[Provided passage]
--- START ---

# Lucid Dreaming > Dream Control >  >  A trick to control your Imagination (active imagination)

## Mopy

I have seen that having lucid dreams takes a lot of work for some people, so since i joined this site. I started thinking what do I do that might be different, that allows me to have lucid dreams. So I would came up with a few things: 

strangely this one does not involve actual sleeping, and I don't think its even meditating, so I would call it active imagination. I was doing this for as long as I could remember, which is a very long time, so don't fret if you don't get it in one go or two. 

when you start,close your eyes and just allow something visual to popup. then try to manipulate that object, change color, make it disapare, move it. It is easier if something pops into your mind, that for you to create it. 

I was a weird child now that i think about it, you know those colours you get when you look at bright lights. I hate those lights with a passion and for some strange reson I always use to look into some kinda bright light. So i use to close my eyes and the colours were still there, thats when I started to try to remove them mentally. 

reply if you get through with this one.

----------


## Wristblade56

so what do you mean, it has to be something you can actually SEE or just an image in your head? cause i just manipulated something drastically that was in my head.

----------


## Stirred

Sounds like HI to me. How does this differ from other visualization techniques?

----------


## Mopy

I actual see the image of the object I am changing or playing with. but it sounds like you can do it also. 

How does this differ from other vixualization techniques, am new to this methological approach to Lucid dreams. I only found out that what i experence was called lucid dreams about three days ago. so I really don't know. 
Never Had to induce a lucid dream, and never used any techniques. 
so I'm here to learn how it happens to me so often also.

----------

--- END ---

[Data for this exercise]
--- START ---

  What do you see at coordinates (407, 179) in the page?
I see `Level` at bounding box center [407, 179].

--- END ---
--- START ---

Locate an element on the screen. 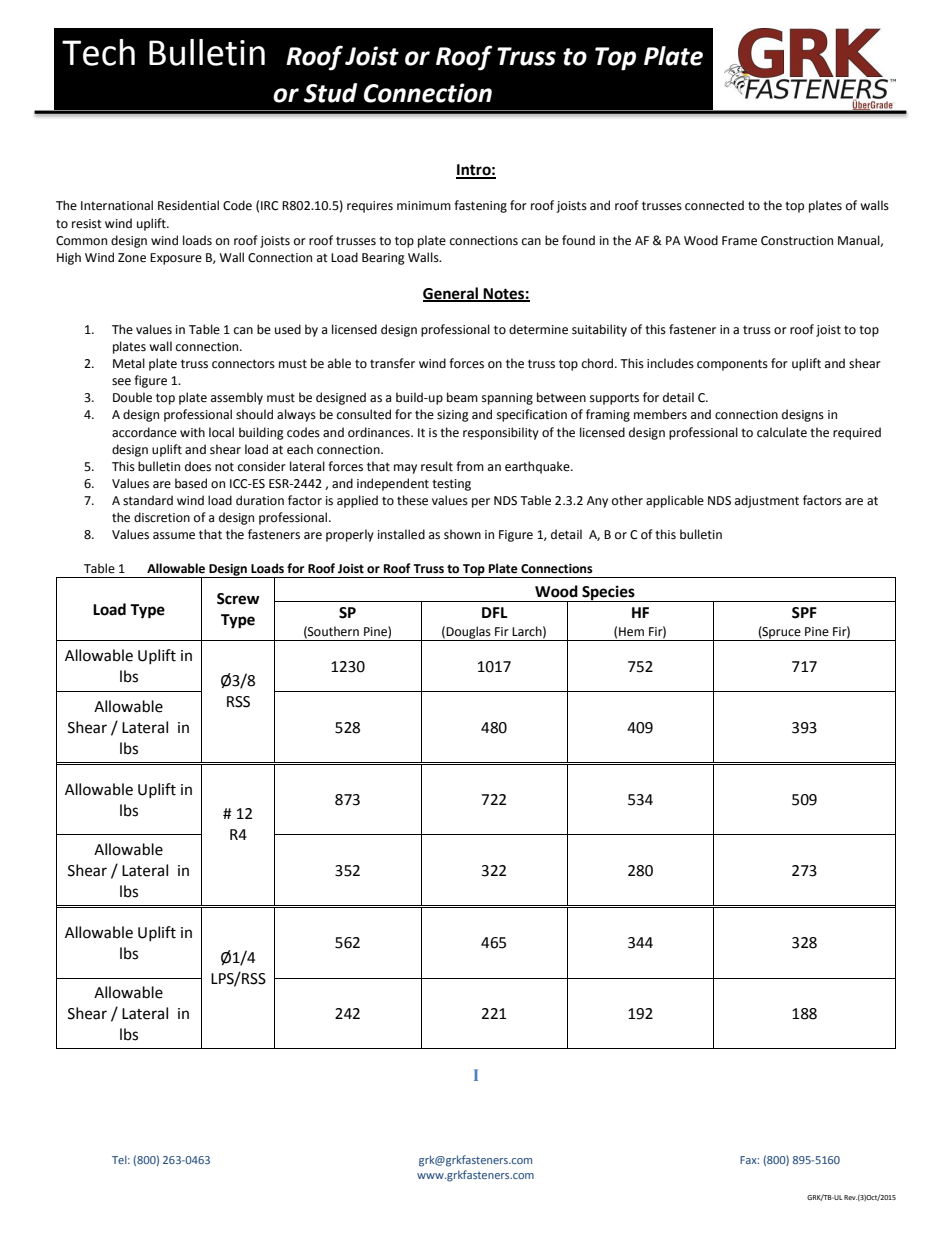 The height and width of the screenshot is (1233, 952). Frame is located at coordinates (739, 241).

--- END ---
--- START ---

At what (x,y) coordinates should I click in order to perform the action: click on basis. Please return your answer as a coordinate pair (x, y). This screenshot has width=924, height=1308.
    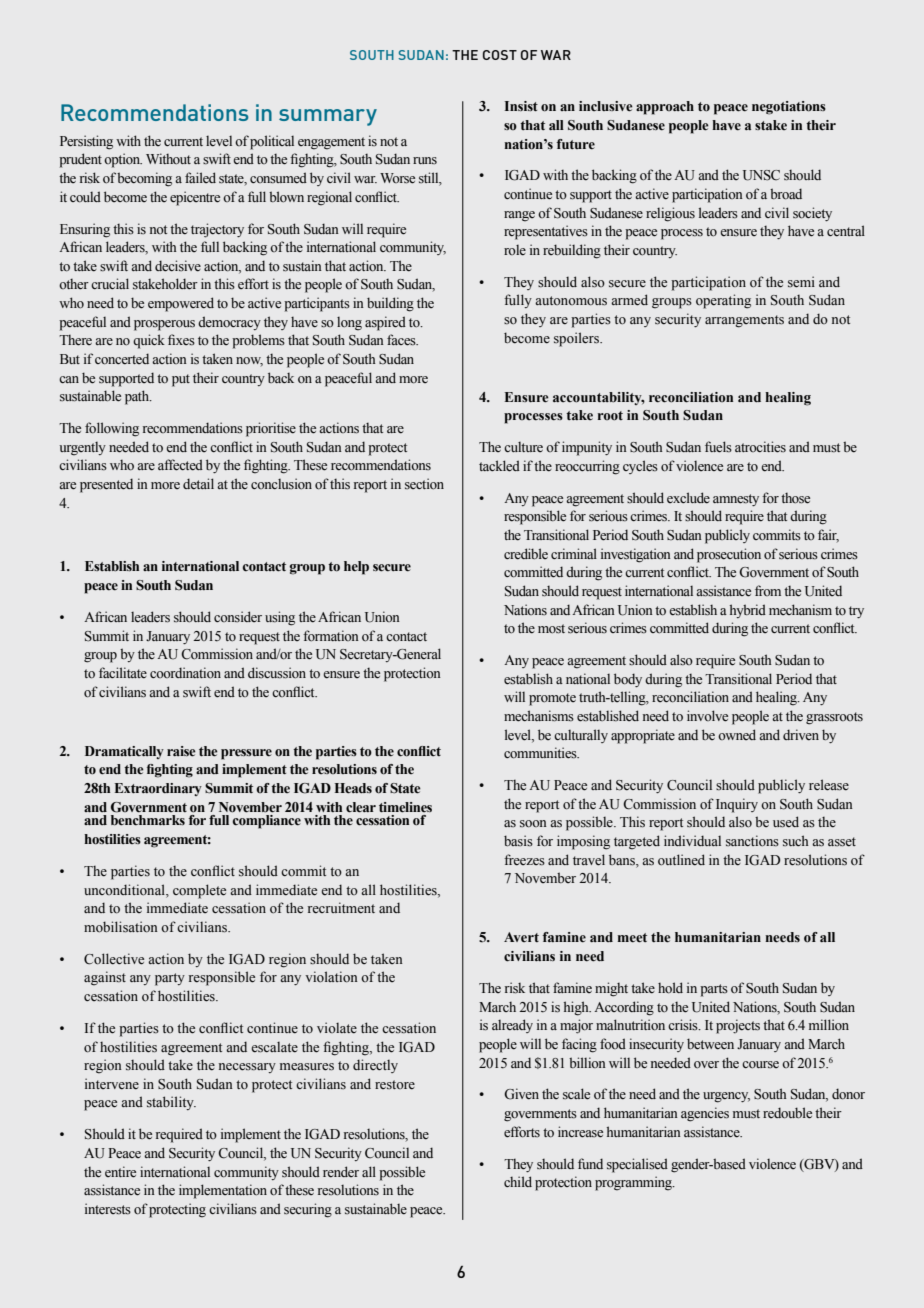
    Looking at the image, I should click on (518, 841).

--- END ---

[Problems]
1. Answer these about the lucid dreaming thread:
(a) What name does Mopy give the technique in the first post?
(b) What does Stirred say the technique sounds like?
(c) How long before the last post did Mopy learn that the experience was called lucid dreams?
2. Copy word for word the lines of the rows starting at the line that contains "What do you" and ending at the line that contains "center [407, 179].".
The forum thread and the rows have nothing to do with each other.

[Answers per task]
1.
(a) Active imagination.
(b) HI.
(c) About three days.

2.
  What do you see at coordinates (407, 179) in the page?
I see `Level` at bounding box center [407, 179].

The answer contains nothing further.